start The input
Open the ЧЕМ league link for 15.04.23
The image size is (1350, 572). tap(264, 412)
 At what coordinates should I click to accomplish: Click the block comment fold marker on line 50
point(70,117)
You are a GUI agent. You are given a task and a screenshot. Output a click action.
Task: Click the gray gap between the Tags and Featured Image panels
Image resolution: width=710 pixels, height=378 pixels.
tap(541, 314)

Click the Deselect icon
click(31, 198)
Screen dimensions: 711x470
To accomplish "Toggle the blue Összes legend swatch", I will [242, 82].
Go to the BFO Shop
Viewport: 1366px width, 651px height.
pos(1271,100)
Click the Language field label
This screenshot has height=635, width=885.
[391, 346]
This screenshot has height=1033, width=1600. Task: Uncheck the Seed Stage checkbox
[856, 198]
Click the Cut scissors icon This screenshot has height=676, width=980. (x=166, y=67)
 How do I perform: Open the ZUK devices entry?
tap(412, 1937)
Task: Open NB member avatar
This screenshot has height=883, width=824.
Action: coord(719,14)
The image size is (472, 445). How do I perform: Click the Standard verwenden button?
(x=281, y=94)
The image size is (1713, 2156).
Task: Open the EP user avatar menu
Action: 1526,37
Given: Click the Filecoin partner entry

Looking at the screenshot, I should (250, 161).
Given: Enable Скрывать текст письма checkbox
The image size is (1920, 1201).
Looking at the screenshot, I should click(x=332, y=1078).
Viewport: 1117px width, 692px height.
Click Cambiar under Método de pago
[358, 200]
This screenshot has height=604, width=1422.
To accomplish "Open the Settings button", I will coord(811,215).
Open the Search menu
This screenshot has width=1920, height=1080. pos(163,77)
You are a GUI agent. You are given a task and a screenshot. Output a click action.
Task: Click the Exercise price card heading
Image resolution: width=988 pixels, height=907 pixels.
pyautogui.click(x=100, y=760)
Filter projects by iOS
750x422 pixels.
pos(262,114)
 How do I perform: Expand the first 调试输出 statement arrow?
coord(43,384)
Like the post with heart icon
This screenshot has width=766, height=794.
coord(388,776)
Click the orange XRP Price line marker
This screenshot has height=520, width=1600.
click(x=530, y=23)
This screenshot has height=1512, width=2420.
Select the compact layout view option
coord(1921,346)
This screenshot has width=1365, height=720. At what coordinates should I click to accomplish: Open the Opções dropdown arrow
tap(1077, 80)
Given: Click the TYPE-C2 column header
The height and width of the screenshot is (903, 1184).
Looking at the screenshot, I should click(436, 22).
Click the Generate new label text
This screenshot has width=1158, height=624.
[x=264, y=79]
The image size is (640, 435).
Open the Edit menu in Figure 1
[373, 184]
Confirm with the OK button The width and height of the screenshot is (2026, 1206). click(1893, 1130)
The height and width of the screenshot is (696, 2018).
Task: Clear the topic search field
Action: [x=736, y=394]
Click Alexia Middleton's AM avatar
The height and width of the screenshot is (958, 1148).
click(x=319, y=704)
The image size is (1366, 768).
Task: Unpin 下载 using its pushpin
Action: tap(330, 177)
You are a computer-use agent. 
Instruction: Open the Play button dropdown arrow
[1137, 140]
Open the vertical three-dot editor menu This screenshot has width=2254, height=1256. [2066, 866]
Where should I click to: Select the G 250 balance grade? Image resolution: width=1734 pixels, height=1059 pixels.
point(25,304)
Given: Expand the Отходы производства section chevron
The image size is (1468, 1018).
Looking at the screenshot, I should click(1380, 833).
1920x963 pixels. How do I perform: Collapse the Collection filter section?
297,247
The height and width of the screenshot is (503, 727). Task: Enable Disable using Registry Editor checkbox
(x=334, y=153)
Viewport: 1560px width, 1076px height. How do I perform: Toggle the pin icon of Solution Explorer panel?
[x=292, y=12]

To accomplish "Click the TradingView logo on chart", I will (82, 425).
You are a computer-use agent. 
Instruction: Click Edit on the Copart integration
end The input
▶ Exercise aim:
Reproduce all the rows above word for word.

▶ Task response:
Open the ЧЕМ league link for 15.04.23
The image size is (1350, 572). tap(264, 412)
 At what coordinates should I click to accomplish: Click the block comment fold marker on line 50
point(70,117)
You are a GUI agent. You are given a task and a screenshot. Output a click action.
Task: Click the gray gap between the Tags and Featured Image panels
Image resolution: width=710 pixels, height=378 pixels.
tap(541, 314)

Click the Deselect icon
click(31, 198)
Screen dimensions: 711x470
To accomplish "Toggle the blue Összes legend swatch", I will [242, 82].
Go to the BFO Shop
Viewport: 1366px width, 651px height.
pos(1271,100)
Click the Language field label
This screenshot has height=635, width=885.
[391, 346]
This screenshot has height=1033, width=1600. Task: Uncheck the Seed Stage checkbox
[856, 198]
Click the Cut scissors icon This screenshot has height=676, width=980. (x=166, y=67)
 How do I perform: Open the ZUK devices entry?
tap(412, 1937)
Task: Open NB member avatar
This screenshot has height=883, width=824.
Action: coord(719,14)
The image size is (472, 445). How do I perform: Click the Standard verwenden button?
(x=281, y=94)
The image size is (1713, 2156).
Task: Open the EP user avatar menu
Action: 1526,37
Given: Click the Filecoin partner entry

Looking at the screenshot, I should (250, 161).
Given: Enable Скрывать текст письма checkbox
The image size is (1920, 1201).
Looking at the screenshot, I should click(x=332, y=1078).
Viewport: 1117px width, 692px height.
Click Cambiar under Método de pago
[358, 200]
This screenshot has height=604, width=1422.
To accomplish "Open the Settings button", I will coord(811,215).
Open the Search menu
This screenshot has width=1920, height=1080. pos(163,77)
You are a GUI agent. You are given a task and a screenshot. Output a click action.
Task: Click the Exercise price card heading
Image resolution: width=988 pixels, height=907 pixels.
pyautogui.click(x=100, y=760)
Filter projects by iOS
750x422 pixels.
pos(262,114)
 How do I perform: Expand the first 调试输出 statement arrow?
coord(43,384)
Like the post with heart icon
This screenshot has width=766, height=794.
coord(388,776)
Click the orange XRP Price line marker
This screenshot has height=520, width=1600.
click(x=530, y=23)
This screenshot has height=1512, width=2420.
Select the compact layout view option
coord(1921,346)
This screenshot has width=1365, height=720. At what coordinates should I click to accomplish: Open the Opções dropdown arrow
tap(1077, 80)
Given: Click the TYPE-C2 column header
The height and width of the screenshot is (903, 1184).
Looking at the screenshot, I should click(436, 22).
Click the Generate new label text
This screenshot has width=1158, height=624.
[x=264, y=79]
The image size is (640, 435).
Open the Edit menu in Figure 1
[373, 184]
Confirm with the OK button The width and height of the screenshot is (2026, 1206). click(1893, 1130)
The height and width of the screenshot is (696, 2018).
Task: Clear the topic search field
Action: [x=736, y=394]
Click Alexia Middleton's AM avatar
The height and width of the screenshot is (958, 1148).
click(x=319, y=704)
The image size is (1366, 768).
Task: Unpin 下载 using its pushpin
Action: tap(330, 177)
You are a computer-use agent. 
Instruction: Open the Play button dropdown arrow
[1137, 140]
Open the vertical three-dot editor menu This screenshot has width=2254, height=1256. [2066, 866]
Where should I click to: Select the G 250 balance grade? Image resolution: width=1734 pixels, height=1059 pixels.
point(25,304)
Given: Expand the Отходы производства section chevron
The image size is (1468, 1018).
Looking at the screenshot, I should click(1380, 833).
1920x963 pixels. How do I perform: Collapse the Collection filter section?
297,247
The height and width of the screenshot is (503, 727). Task: Enable Disable using Registry Editor checkbox
(x=334, y=153)
Viewport: 1560px width, 1076px height. How do I perform: Toggle the pin icon of Solution Explorer panel?
[x=292, y=12]

To accomplish "Click the TradingView logo on chart", I will (82, 425).
You are a computer-use agent. 
Instruction: Click Edit on the Copart integration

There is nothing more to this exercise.